(GIVEN DATA)
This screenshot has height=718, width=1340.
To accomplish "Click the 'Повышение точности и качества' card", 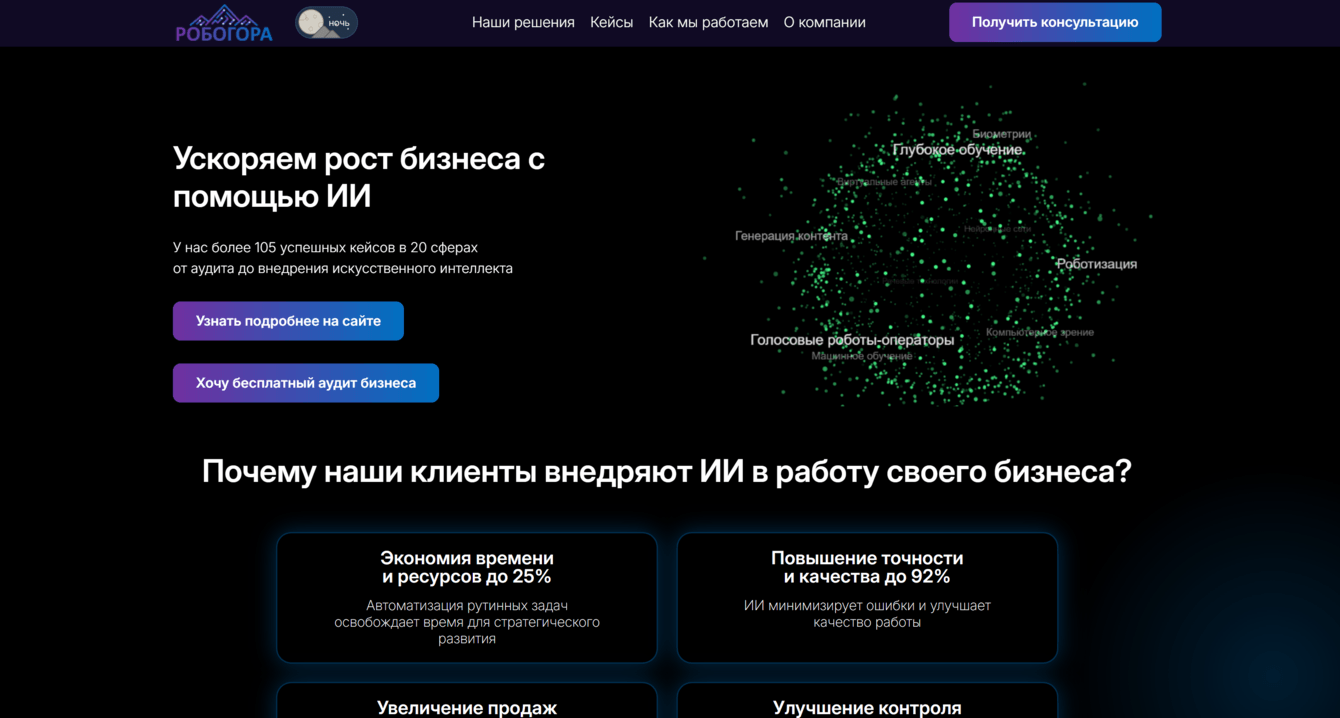I will click(867, 597).
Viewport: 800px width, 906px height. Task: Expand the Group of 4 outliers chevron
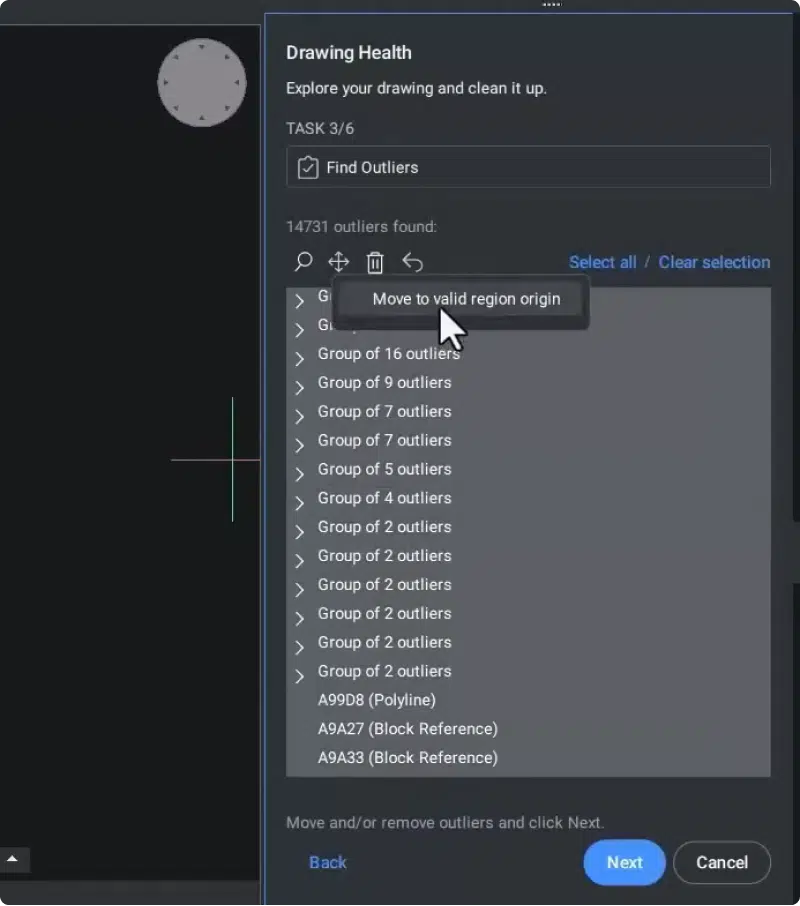tap(299, 503)
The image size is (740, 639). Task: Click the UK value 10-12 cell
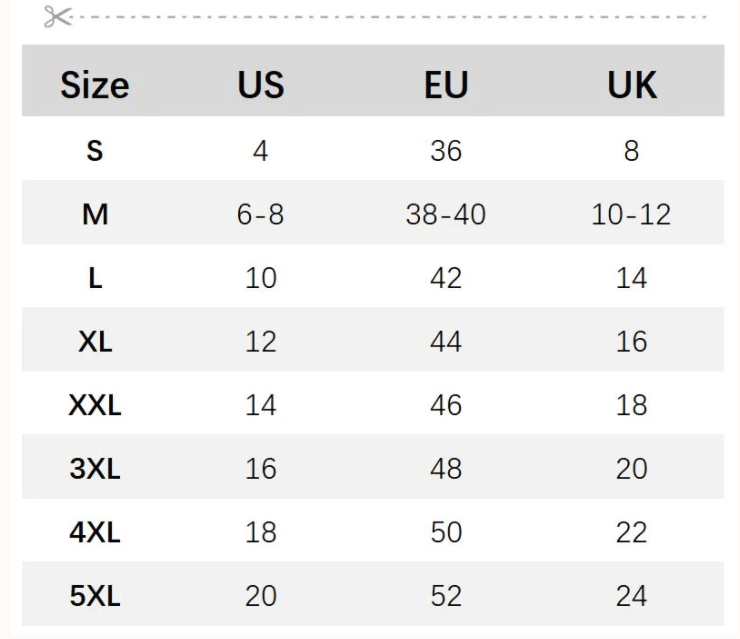[x=631, y=214]
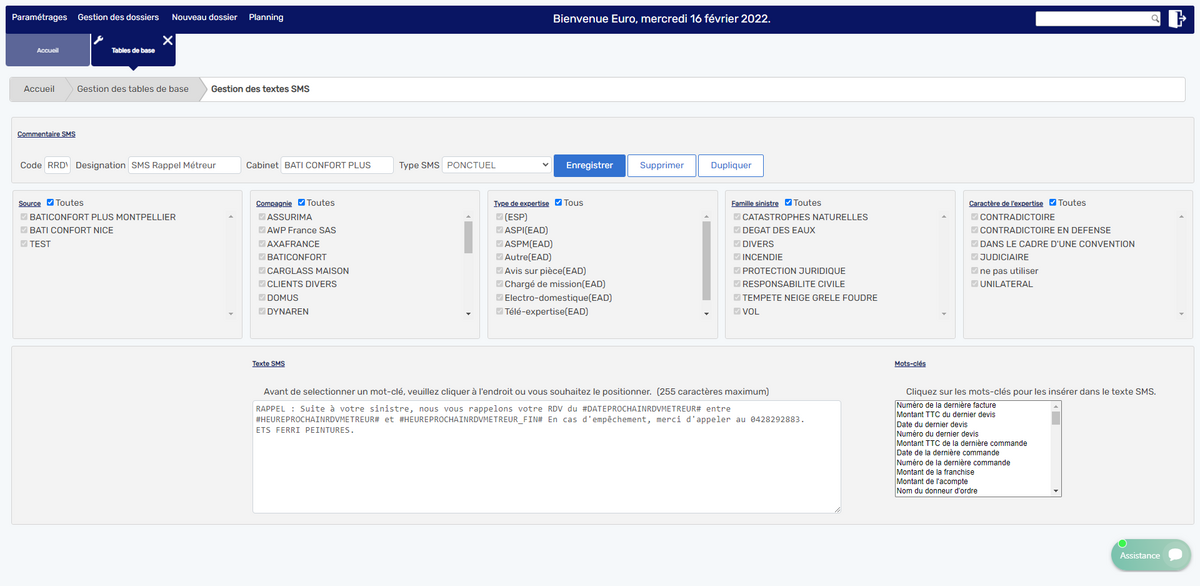Open the Type SMS dropdown
The width and height of the screenshot is (1200, 586).
pos(496,165)
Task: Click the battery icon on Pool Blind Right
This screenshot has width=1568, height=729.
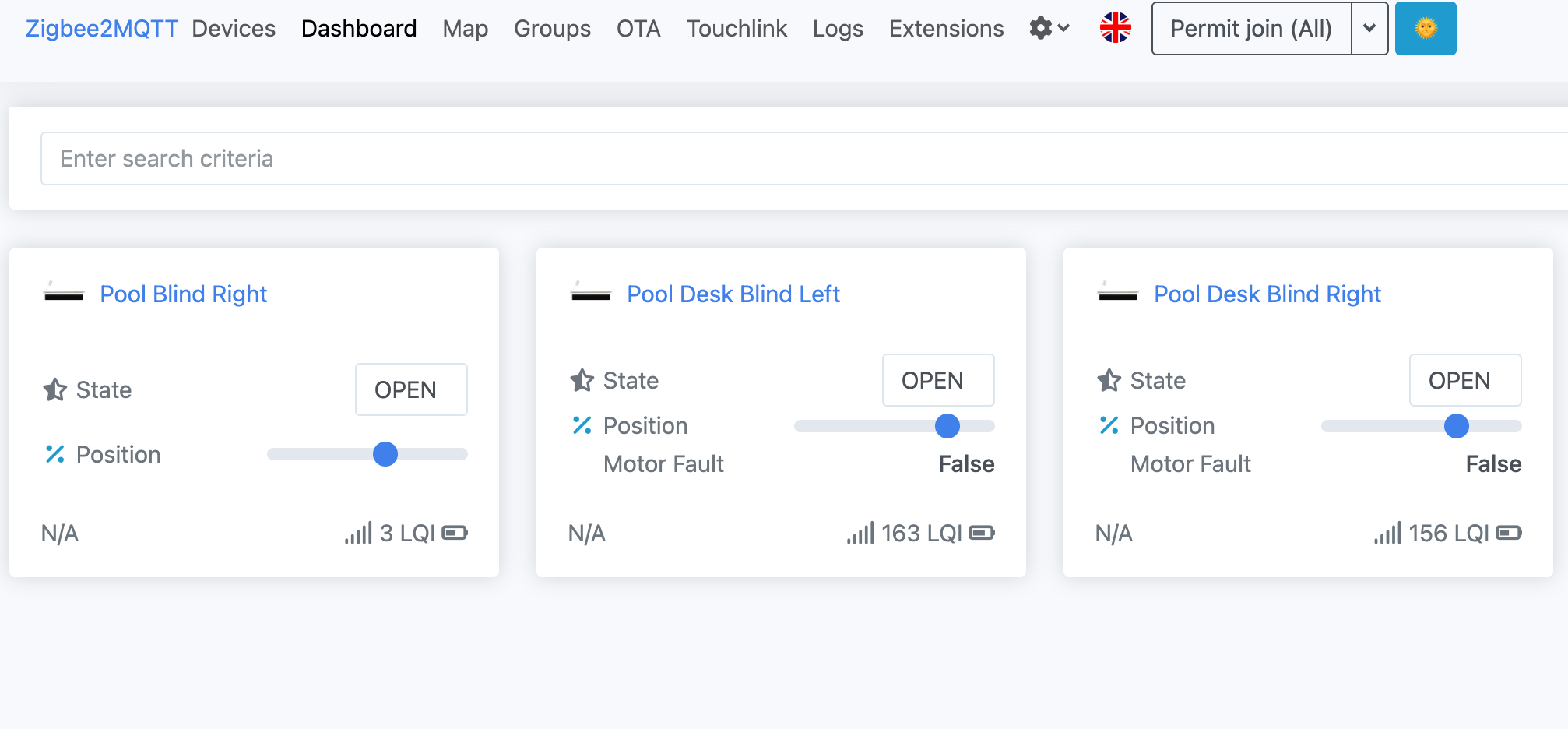Action: tap(455, 533)
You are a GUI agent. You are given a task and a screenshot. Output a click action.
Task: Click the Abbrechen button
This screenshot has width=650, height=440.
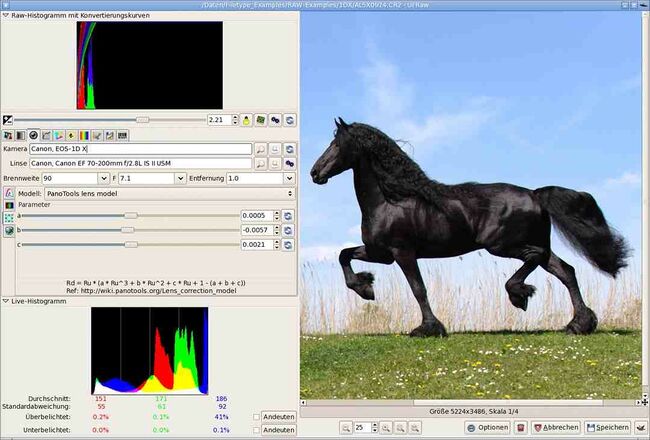pyautogui.click(x=556, y=427)
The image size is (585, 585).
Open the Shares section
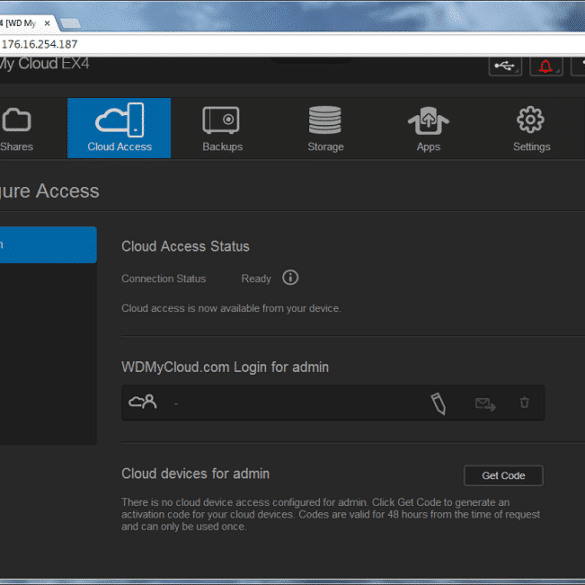tap(16, 128)
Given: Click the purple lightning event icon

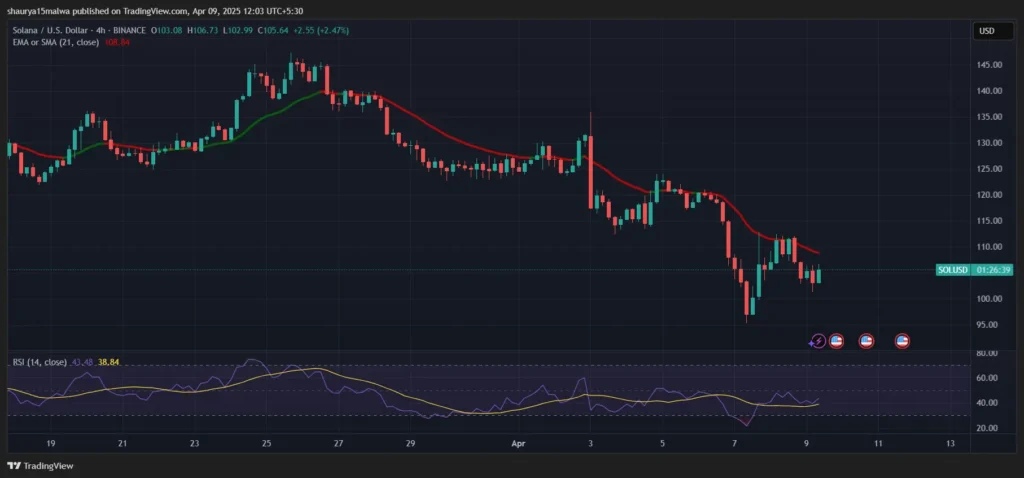Looking at the screenshot, I should tap(818, 341).
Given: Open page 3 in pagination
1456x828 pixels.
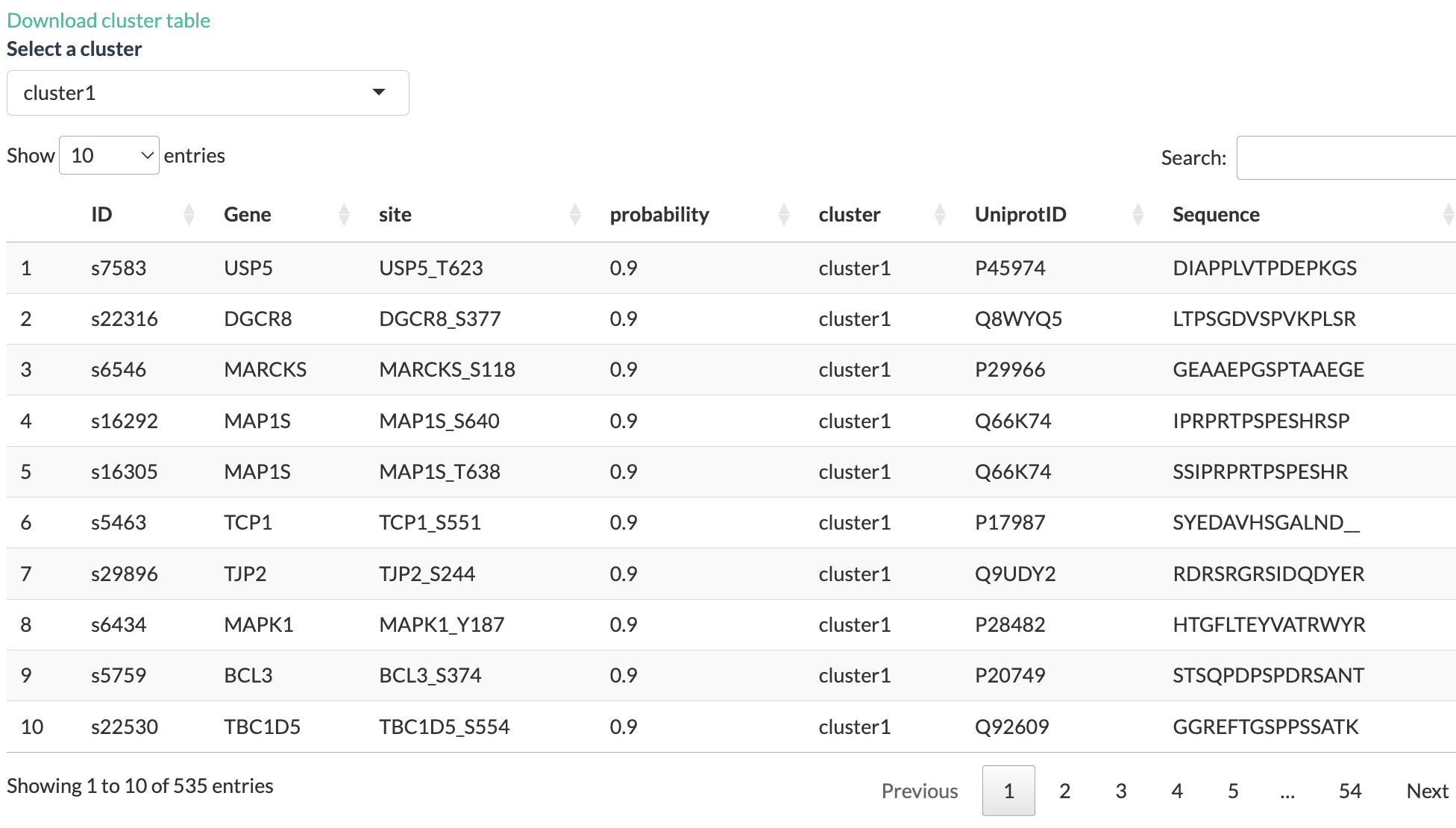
(End GIVEN DATA)
WHAT NEEDS TO BE DONE => Exactly the lines starting at the one above with "This screenshot has width=1568, height=729." and ending at the one with "Task: Click the Abbrechen button" should be printed, and nothing else. Omit the pictures.

RESPONSE TO THE TASK =>
This screenshot has width=1568, height=729.
Action: tap(455, 533)
You are a GUI agent. You are given a task and a screenshot. Output a click action.
Task: Click the Abbrechen button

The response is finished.